Wie kann man sich praktisch die Integration der Ergebnisse der Wesentlichkeitsanalyse in die Unternehmensstrategie vorstellen?

Rauchensteiner: Die Bewertung von Chancen und Risiken unter diesem besonderen Blickwinkel eignet sich hervorragend, um in neue oder bestehende Strategieprozesse integriert zu werden. Hier können Ergebnisse mit den Stärken des eigenen Unternehmens abgeglichen werden und so Ansätze liefern, die man weiter vertiefen kann. Ähnlich wie bei der „Digitalisierung“ durchdringt das Thema Nachhaltigkeit alle Unternehmensbereiche. Es sollte daher nicht isoliert betrachtet, sondern ganzheitlich in die Unternehmensstrategie eingebunden werden. 

Bedeutet es, dass Unternehmen, die sich diesen Prozess antun, künftig resilienter sind?

Obermair: Resilienz bedeutet, auf potenzielle Risiken und Herausforderungen in der Zukunft vorbereitet zu sein. Ein diverses Geschäftsmodell erlaubt es Unternehmen, flexibel auf unvorhersehbare Entwicklungen zu reagieren und entsprechende „Fall-backs“ zu haben.
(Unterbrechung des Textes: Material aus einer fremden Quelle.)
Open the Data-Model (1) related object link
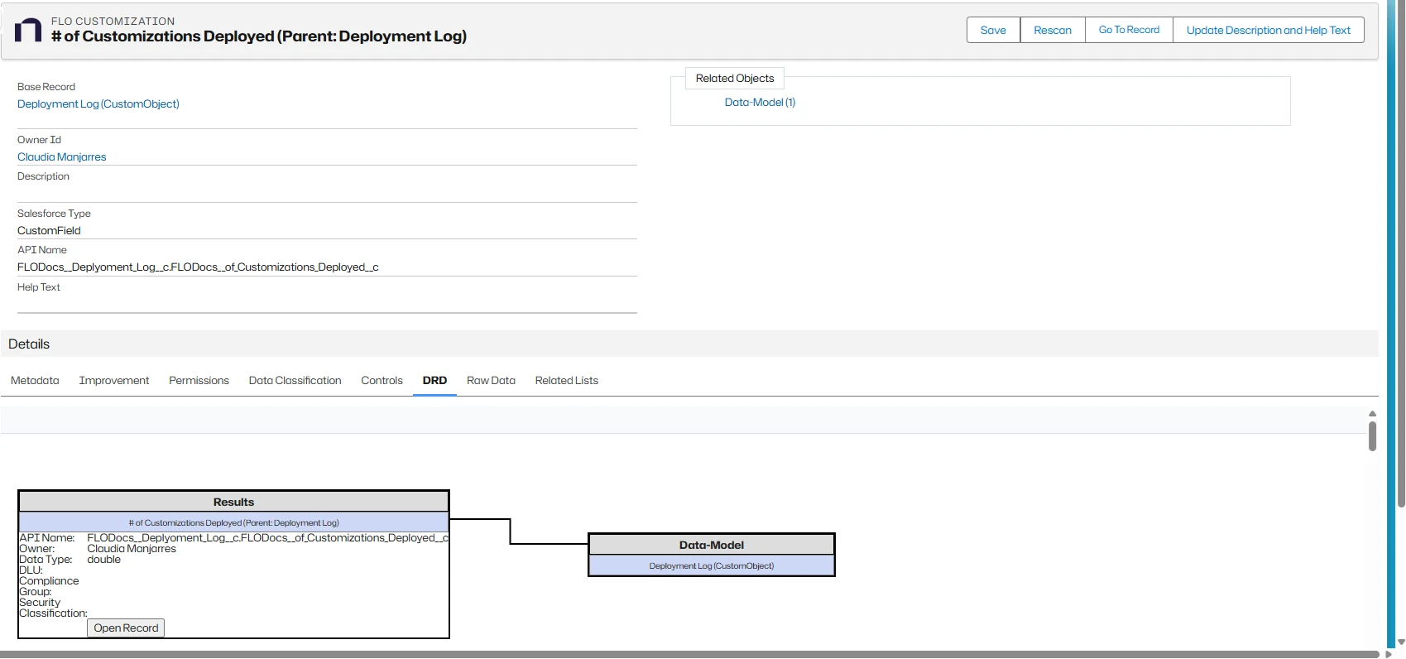(760, 102)
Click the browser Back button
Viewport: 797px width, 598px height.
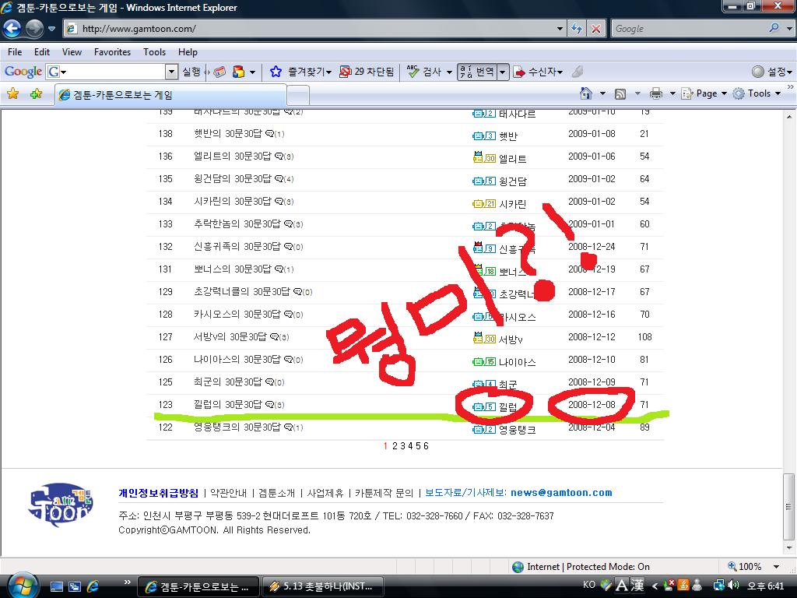[x=12, y=29]
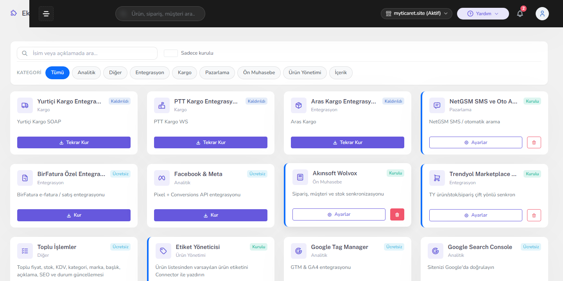The height and width of the screenshot is (281, 563).
Task: Open the user profile avatar
Action: click(x=542, y=14)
Es ist entscheidend, die eigenen Stärken und Fähigkeiten zu berücksichtigen und gleichzeitig die identifizierten Veränderungen in die strategische Planung zu integrieren.  

Die Aufwände für die Einhaltung der Berichtspflichten sollten nicht zur Erfüllung regulatorischer Vorgaben betrieben werden. Vielmehr sollte die Neuausrichtung der Organisation ein Ergebnis dieses Prozesses sein.   

Im Rahmen der Auszeichnung „Best Managed Companies“ zeichnen wir seit Jahren österreichische Unternehmen aus, die hervorragend aufgestellt sind. Häufig zeichnen sich diese Unternehmen durch eine starke Diversifizierung aus, sei es in Bezug auf Produkte, Märkte oder Lieferantenbeziehungen. Diese Unternehmen sind widerstandsfähiger in Krisenzeiten und verfügen über mehr Flexibilität bei der gezielten Ressourcenallokation. Die Erkenntnisse aus einer Wesentlichkeitsanalyse können hier Ansätze liefern, wie ein zukunftsfähiger Schritt in Richtung Diversifizierung aussehen kann.